Close this search box.

How Much Life Insurance Should You Carry?

The two most common questions most people ask when looking into life insurance options are: How much do I need? And which type of life insurance should I choose?

As with other key financial decisions that families need to make, the answers to these questions aren’t always straightforward. For example, some families could require permanent life insurance, while others many benefit more from cheaper term life insurance that also offers a larger death benefit.

Likewise, the amount of coverage necessary differs from person to person. Often, this is based in factors like how much you earn, your career stage, and the debt obligations you have. So, to find out whether life insurance will work for you, you must determine how much it will cost and what you can expect to receive from it before purchasing a policy.

What Does Life Insurance Cover?

A life insurance policy provides a death benefit, which is paid to the beneficiaries as a cash payout when the policy owner dies.

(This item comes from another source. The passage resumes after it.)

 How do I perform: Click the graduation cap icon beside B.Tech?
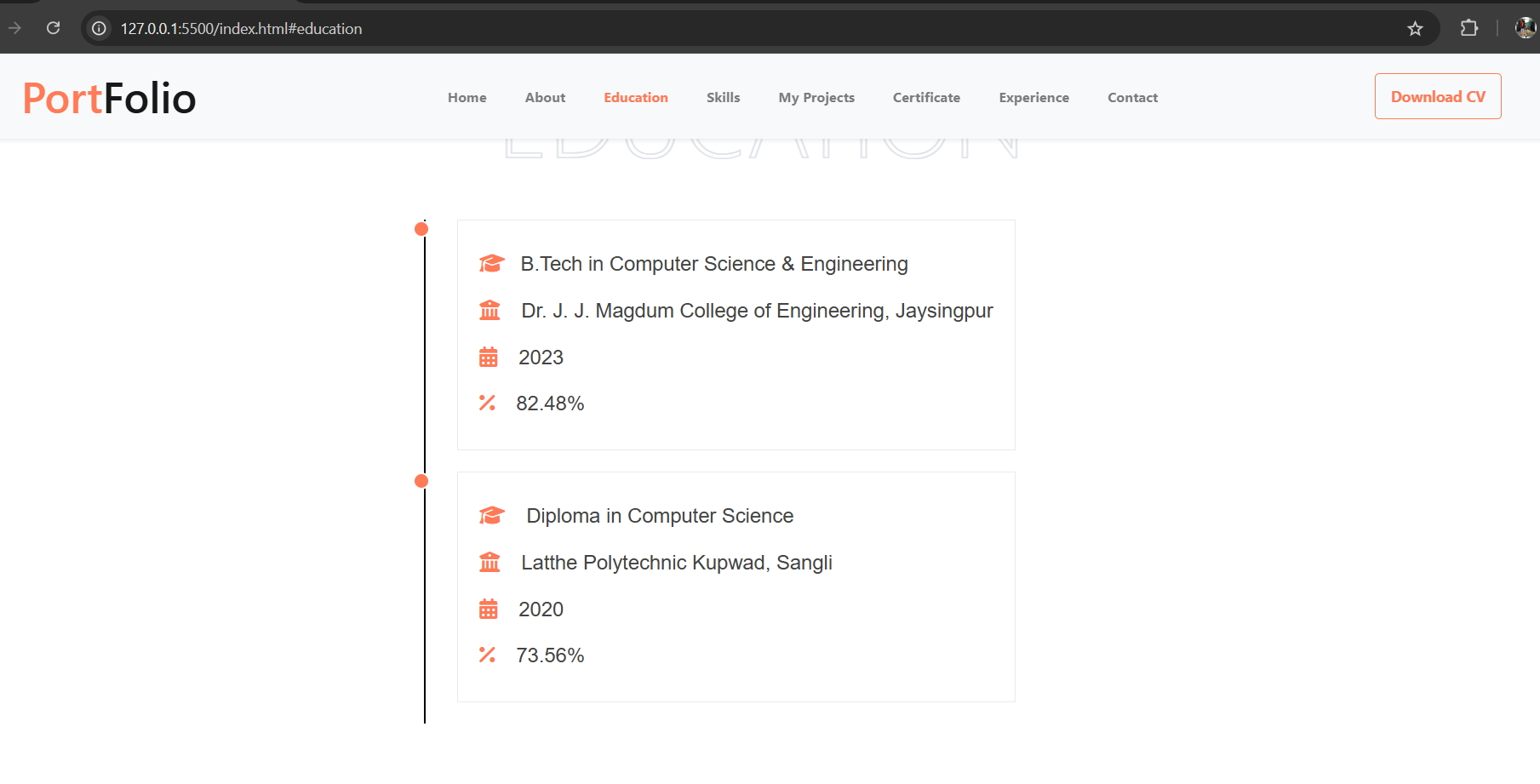[491, 264]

Benefits from life insurance policies can be used to cover the following:

  • Replacing the insured’s income if they’re no longer able to work. According to the Bureau of Labor Statistics, the the average earnings for U.S. workers is $51,480.
  • Final expenses like casket, cemetery plot, funeral director, or cremation services. Funeral costs in the U.S. average $7,640 when you include a viewing and burial. When you include a vault, funeral costs can soar past $9,000. Most funeral homes can provide cremation services on site, however, which lowers the average cost to $350. 
  • Debts such as mortgages, auto loans, and student loans. A typical American owes $90,460, which covers consumer debt ranging from credit cards to personal loans and mortgages to student loans.
  • Education expenses and extracurricular activities for the children. It costs about $88,000 to send a child to college. When you multiply the College Board’s estimate of four-year public university tuition, fees, room, and board by one year, you’ll get a substantial number.
  • Childcare or household assistance costs. A middle-class couple raising a child through the age of 17 may expect to spend $233,610 ($284,570 if inflation is accounted for) on food, shelter, and other necessities.
  • Other basic living costs such as utility bills, groceries, etc. While this varies on factors like where you live and the size of your household, the average American’s monthly expenses are $5,102.

Essentially, life insurance provides your dependents with financial support if you are suddenly unable to provide for them. As a result of this, your beneficiaries can use these money for whatever they need, such as monthly living expenses or milestone costs like college tuition.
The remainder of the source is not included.